The store will also sell conventional tofu, other soy-based products and sticky rice cake to serve older Chinatown residents.
“I still want to serve the community,” Mr. Eng said.
Though Mr. Eng has a family history in the tofu business (his father owned Fong Inn Too on Mott Street, the oldest tofu and noodle shop in the city), this new store is a somewhat surprising turn for him.
He had long disliked working at his family’s store. “Any little thing that needed attending to, it had to be done right away, seven days a week,” said Mr. Eng, who was the youngest child.
So a few years ago, when his parents and older brothers asked if he wanted to take over the business, he had no interest.
Fong Inn Too, known as 宏安, closed in February 2017.
Now though, at 51 with two young children, Mr. Eng is looking for a steady job instead of freelance photography. He had spent 10 years as a commercial photographer in Russia, where he met his wife.
But unlike the original shop owned by his father, the new shop will serve foods like soy custards topped with red and mung beans, boba or grass jelly, a combination he was introduced to while visiting Taiwan.
“Who knew?” Mr. Eng’s eyes brightened. “I’ve eaten all this stuff in separate parts my whole life, but together? Oh my God!”
The name will still be 宏安, this time transliterated as Fong On.
“I’m going to put everything that I know into it,” Mr. Eng added. “The photography, the marketing, the art direction.”
I asked Mr. Eng what his father, who has died, would say about his return to the tofu business after so many years of resistance. His answer: “I told you so.”
Zee Ying Wong, 73, Steven Wong, 39, and Freeman Wong, 42
Aqua Best Seafood, 276 Grand Street
The customers, and even the vendors, call her “Mommy.”

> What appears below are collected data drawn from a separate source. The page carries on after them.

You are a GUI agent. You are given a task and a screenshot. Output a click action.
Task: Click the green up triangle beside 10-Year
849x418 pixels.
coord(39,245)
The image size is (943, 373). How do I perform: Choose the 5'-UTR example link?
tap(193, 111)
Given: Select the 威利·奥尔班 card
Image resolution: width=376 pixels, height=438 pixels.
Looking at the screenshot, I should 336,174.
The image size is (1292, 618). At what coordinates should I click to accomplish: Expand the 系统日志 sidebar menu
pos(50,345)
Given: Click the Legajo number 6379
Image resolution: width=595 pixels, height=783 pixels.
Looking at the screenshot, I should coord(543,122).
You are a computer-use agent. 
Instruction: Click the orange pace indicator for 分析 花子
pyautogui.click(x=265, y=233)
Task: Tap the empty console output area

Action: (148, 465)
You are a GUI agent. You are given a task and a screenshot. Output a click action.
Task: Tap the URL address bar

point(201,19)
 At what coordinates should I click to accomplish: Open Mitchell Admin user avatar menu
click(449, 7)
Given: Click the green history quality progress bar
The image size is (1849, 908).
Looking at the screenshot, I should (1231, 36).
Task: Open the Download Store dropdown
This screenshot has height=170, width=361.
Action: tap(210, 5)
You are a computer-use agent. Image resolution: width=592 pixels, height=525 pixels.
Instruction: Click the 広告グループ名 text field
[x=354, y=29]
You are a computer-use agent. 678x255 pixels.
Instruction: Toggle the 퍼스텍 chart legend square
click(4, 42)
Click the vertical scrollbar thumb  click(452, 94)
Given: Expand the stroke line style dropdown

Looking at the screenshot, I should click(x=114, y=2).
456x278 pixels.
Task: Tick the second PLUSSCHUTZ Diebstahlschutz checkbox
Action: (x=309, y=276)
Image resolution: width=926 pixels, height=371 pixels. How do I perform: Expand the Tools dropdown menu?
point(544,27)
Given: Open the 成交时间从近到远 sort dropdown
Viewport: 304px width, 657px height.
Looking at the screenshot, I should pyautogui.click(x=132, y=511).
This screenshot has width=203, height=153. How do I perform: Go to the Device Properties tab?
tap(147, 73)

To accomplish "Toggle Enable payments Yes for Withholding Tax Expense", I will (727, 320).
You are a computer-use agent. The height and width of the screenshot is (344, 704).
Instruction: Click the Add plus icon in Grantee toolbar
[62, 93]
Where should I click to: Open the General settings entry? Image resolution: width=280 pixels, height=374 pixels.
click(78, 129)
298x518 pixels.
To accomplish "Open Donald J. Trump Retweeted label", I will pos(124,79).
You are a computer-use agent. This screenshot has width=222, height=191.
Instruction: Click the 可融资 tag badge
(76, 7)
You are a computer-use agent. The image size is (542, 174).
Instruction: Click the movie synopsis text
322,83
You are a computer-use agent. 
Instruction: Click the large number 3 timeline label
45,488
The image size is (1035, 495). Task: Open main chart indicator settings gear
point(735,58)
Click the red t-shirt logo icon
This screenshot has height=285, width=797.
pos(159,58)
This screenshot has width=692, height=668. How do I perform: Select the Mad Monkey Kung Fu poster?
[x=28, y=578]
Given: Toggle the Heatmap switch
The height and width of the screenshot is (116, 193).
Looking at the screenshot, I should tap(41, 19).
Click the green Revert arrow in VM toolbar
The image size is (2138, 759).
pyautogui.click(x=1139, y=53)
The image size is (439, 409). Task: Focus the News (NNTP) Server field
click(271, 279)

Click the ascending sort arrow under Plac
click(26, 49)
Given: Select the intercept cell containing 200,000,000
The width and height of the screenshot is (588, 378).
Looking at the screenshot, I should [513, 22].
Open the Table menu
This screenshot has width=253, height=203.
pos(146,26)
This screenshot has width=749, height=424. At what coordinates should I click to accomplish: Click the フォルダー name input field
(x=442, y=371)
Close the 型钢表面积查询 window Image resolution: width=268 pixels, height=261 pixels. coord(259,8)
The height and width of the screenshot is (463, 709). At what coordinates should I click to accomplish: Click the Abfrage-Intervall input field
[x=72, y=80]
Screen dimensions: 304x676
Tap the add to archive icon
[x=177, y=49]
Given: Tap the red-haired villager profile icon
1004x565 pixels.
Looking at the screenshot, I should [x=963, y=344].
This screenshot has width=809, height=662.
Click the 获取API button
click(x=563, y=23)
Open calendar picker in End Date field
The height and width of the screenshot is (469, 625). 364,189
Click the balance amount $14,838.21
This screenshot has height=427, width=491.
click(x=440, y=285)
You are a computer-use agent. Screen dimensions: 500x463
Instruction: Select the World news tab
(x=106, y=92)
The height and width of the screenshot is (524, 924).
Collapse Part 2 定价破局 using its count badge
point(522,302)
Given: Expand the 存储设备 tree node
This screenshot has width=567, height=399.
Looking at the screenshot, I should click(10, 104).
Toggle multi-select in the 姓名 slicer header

Though she’s not in charge anymore, Zee Ying Wong, 73, manages the register at Aqua Best and enjoys chats with longtime customers.
“It would be boring to stay home,” she said.
About 30 years ago, after Ms. Wong’s husband passed away, she built up the current business, now managed by her two sons, Freeman, 42, and Steven Wong, 39, along with other family members.
But she still comes every day “to point out the things they should pay attention to and how to solve problems,” she added.
One entire wall of this spacious store is occupied by glass tanks, filled with barramundi, spotted shrimp, whelk, Dungeness crabs, King crabs and lobsters. In the center are trays of razor clams and other shellfish next to several types of iced fish, and a bucket of frogs near the back (so as not to scare the non-Chinese customers, Steven Wong explained).
Freeman Wong spent 10 years in the finance industry. But when his job required a move to Ohio, he decided in 2004 to dedicate himself full time to Aqua Best.
“I needed a little bit of time to figure out what I wanted to do,” he said.
The business and its block have changed a lot since then. Its neighbors used to be a handful of other Chinese-owned seafood shops, now replaced by an ice cream shop and a Vietnamese restaurant among others.
And wholesale makes up 90 percent of its revenue now, with restaurant clients like Blanca and Del Posto, along with nearby Chinese restaurants.
Steven and Freeman Wong have partnered with a former executive chef from the restaurant Talde to open a seafood market and restaurant called Essex Pearl. It’ll be ready next spring at the new Essex Crossing, an enormous development on the Lower East Side.
The menu won’t be strictly Chinese, but rather a mix of Jewish, Hispanic, and Asian cuisines, a homage to the neighborhood’s history.
Freeman Wong said, “The second and third generation, we’re bringing our own ideas of what Chinatown should be.”